How many captives have developed a “difference in conditions” coverage approach to supplement the organisation’s various insurance coverages for the above-referenced business disruption risks? The more strategic approach would be to address the entirety of the business disruption risk in one portfolio-driven risk-financing programme, as opposed to multiple insurance policies leaving gaps in coverage and providing less control over the management of this insidious risk.

Risk-financing this emerging disruption risk requires financial capacity and robust risk control, which the captive can provide via its access to reinsurance capacity, and its authority to hold the member insureds accountable for effective risk control of the covered risks.

The property and casualty insurance market cycle continues to influence traditional risk management. Anecdotally, this trend is evidenced by recent discussions in the trade press and at captive insurance company conferences. For example, the fact that captive insurance companies are reported to be experiencing a revival in response to recent property and casualty insurance market hardening is troubling.

A captive insurance company is a strategic risk-financing tool that enables, in part, an organisation’s ability to meet its strategic objectives, as well as those operational objectives that are designed to meet its overall strategic objective.

Organisations that want to build out an ERM framework such as the COSO ERM Framework, for example, must design and implement risk management responses based on a portfolio view of risk, or uncertainty that matters. To this end, an organisation’s risk-financing strategy should include a captive insurance company to fund all or a portion of its exposures and risks associated with its strategy and operations, if economically feasible to do so, regardless of insurance market pricing conditions.

The role of the board
A captive insurance programme following best governance practices will have a board that is fully engaged, discussing uncertainty that matters to its member insured in its broadest terms. The communication between the member insureds’ ERM working group with the captive board should fuel the captive insurance company strategic planning process.

Captive boards should be focused on developing solutions for their member insureds to identify, assess, and address industry risk trends that increase organisational value. The ERM-centric captive insurance programme not only increases risk-financing capacity but uses its captive board to discuss the need for more effective risk control programmes to reduce frequency and severity based on its analysis of the risk data.

The captive board has access to claims and risk management data reported by its claims and actuarial science experts that provides for robust claims management and risk control discussion. The captive board can then use its excess policyholder surplus to fund improvements to the parent’s risk management identification and root cause analytic tools and processes that lead to more efficacious risk control programmes by way of issuing grants or dividends.
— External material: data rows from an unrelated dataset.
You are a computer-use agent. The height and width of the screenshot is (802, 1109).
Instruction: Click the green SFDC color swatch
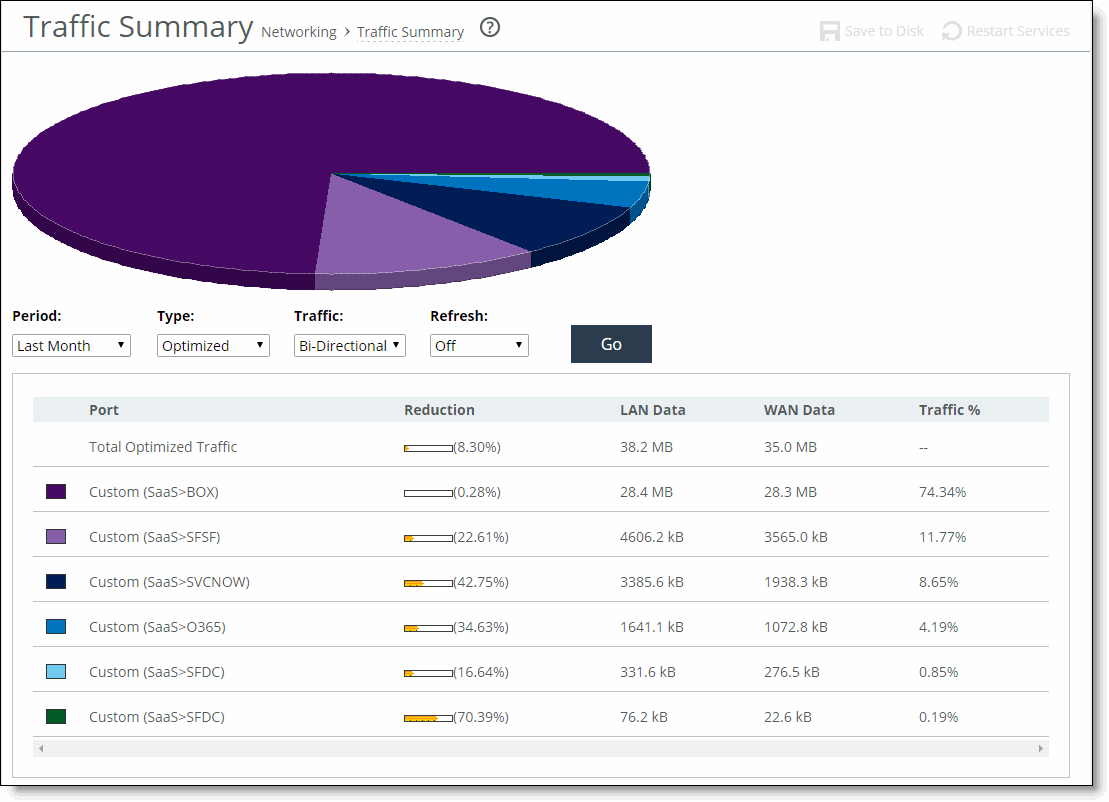coord(56,717)
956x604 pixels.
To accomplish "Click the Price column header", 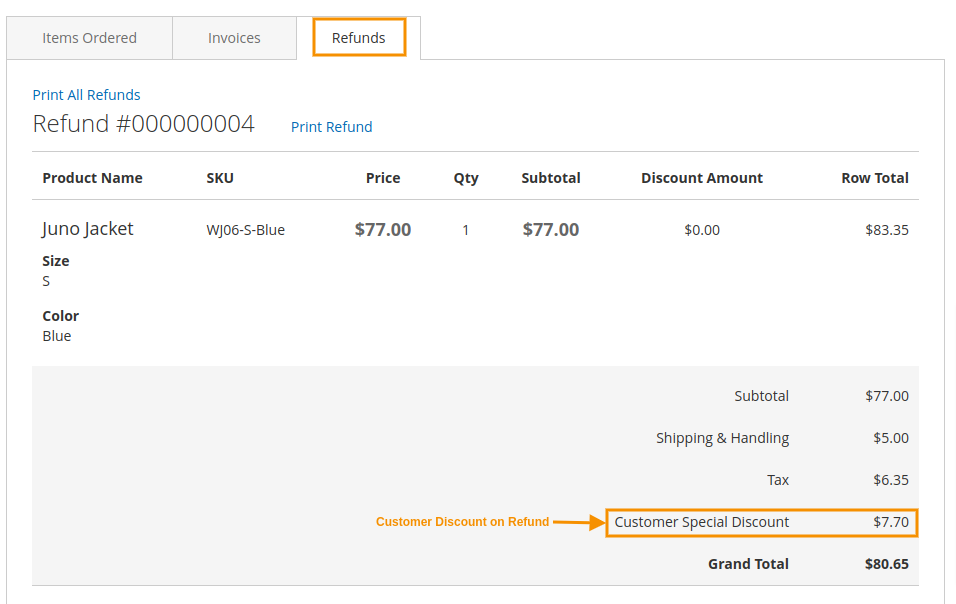I will pos(383,178).
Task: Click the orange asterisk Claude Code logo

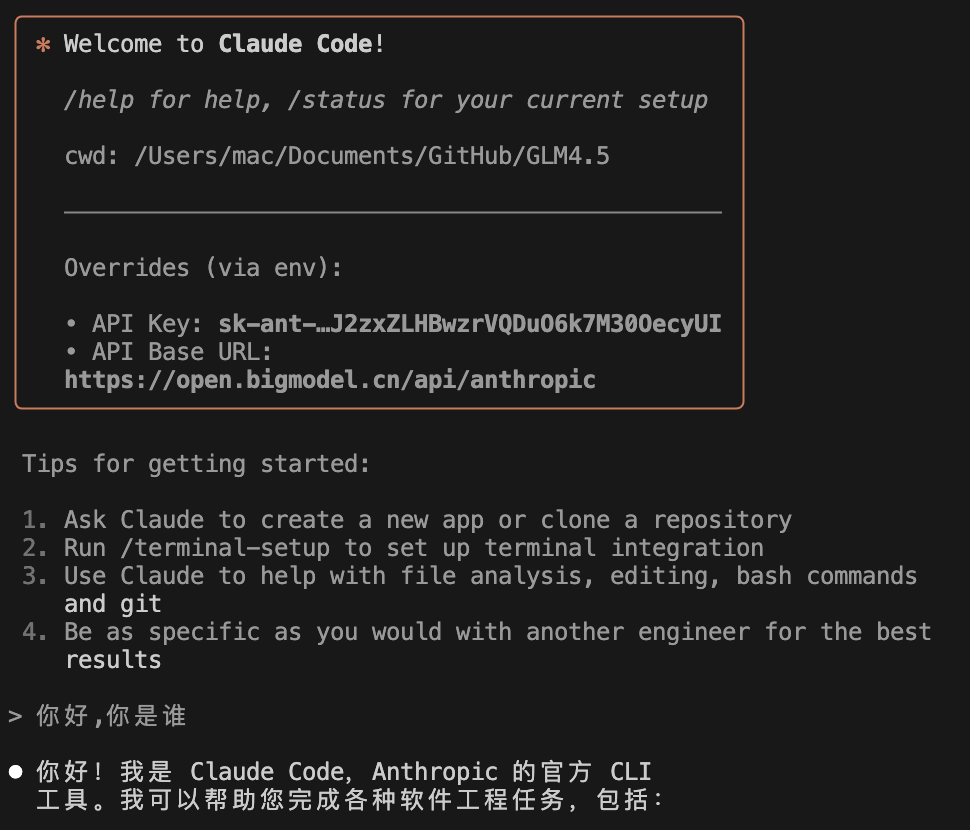Action: tap(43, 45)
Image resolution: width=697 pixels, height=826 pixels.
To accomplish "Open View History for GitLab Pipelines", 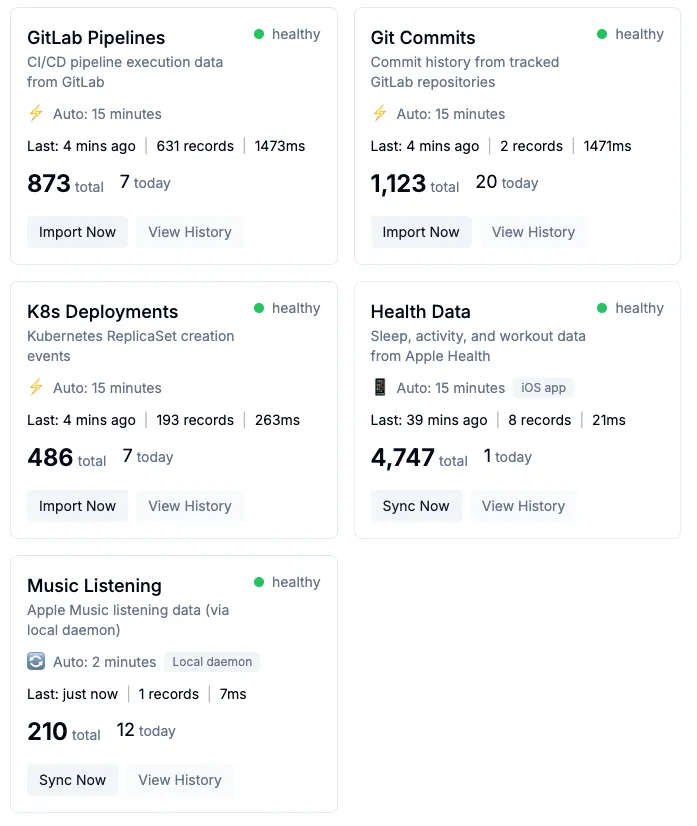I will pyautogui.click(x=190, y=232).
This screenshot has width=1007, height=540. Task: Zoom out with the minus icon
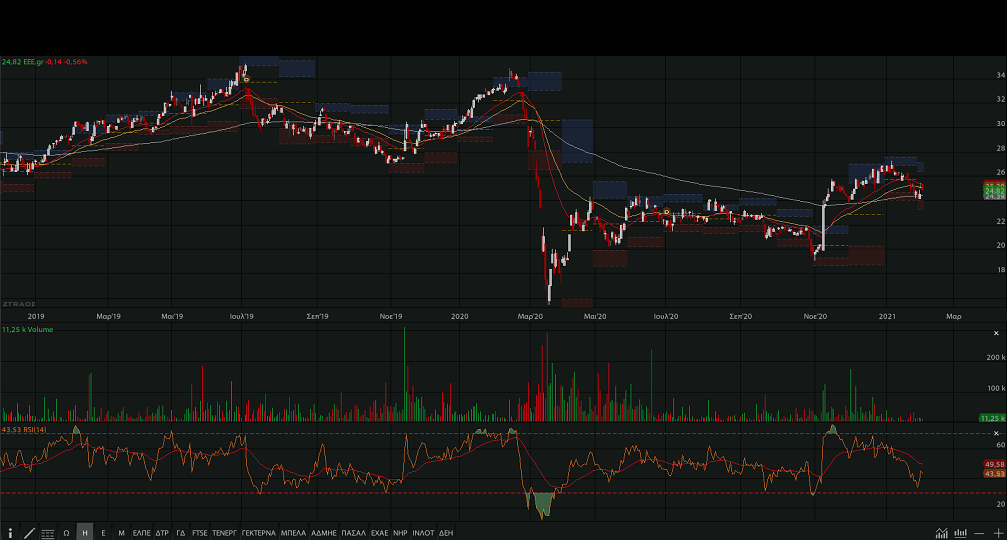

Furthermore, the captive’s board and its consultants can be more strategic in its design of integrated risk-financing programmes because of its access to the global reinsurance and capital markets.

The world is growing more complex, not less. The ERM working group’s communication with the captive insurance company board must be robust and focused on the portfolio of risks that could cause havoc across the enterprise. This communication will also improve the captive owner’s board’s understanding of its disruptive risks. Moreover, this will improve the board’s risk governance and oversight of disruptive risks. Furthermore, an integrated risk-financing programme for disruptive risks causing business interruption, for example, that employs a captive insurance programme will enhance the captive owner’s ability to improve ERM, creating value for the organisation and its stakeholders.